▶ **WHAT NEEDS TO BE DONE**
Of all the lines in the records below, copy only those that contain the string "agent".

▶ **ENTRIES PROVIDED**
/---
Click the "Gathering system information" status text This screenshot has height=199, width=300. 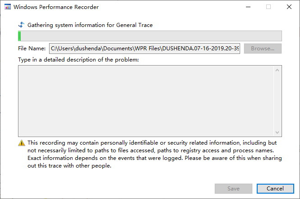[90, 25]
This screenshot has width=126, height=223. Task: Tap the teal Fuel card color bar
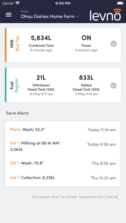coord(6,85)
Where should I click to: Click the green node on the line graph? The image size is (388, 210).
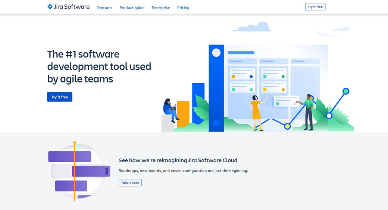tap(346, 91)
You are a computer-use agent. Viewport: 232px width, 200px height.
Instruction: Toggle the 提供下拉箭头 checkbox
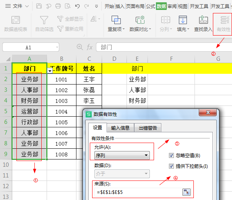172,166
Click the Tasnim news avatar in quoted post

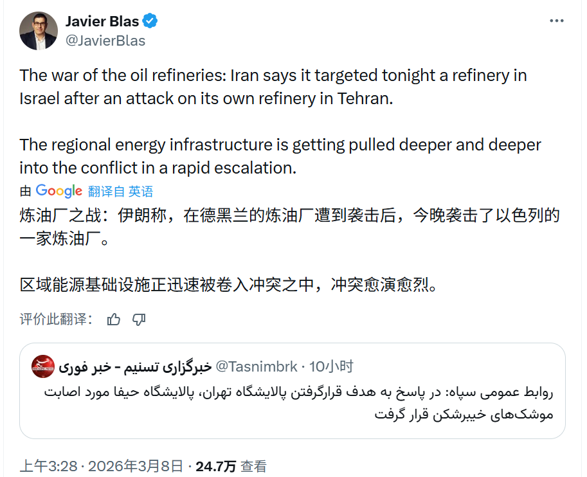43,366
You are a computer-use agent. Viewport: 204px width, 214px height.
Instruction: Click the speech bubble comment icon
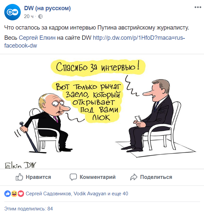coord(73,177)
\---
/---
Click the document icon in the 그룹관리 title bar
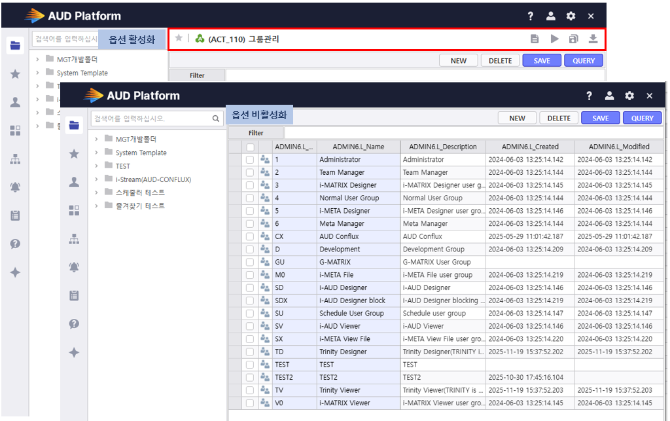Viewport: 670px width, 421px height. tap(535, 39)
\---
/---
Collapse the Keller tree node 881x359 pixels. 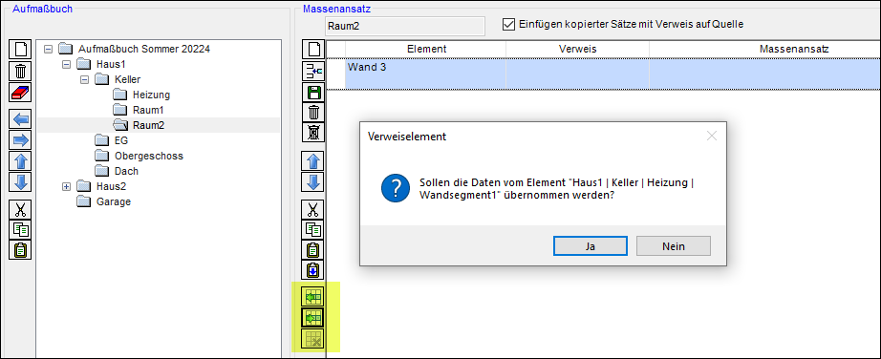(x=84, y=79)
\---
▶ **TASK SOLUTION**
You are a computer-use agent. Viewport: 232px width, 200px height.
You are a computer-use agent. Viewport: 204px width, 214px height.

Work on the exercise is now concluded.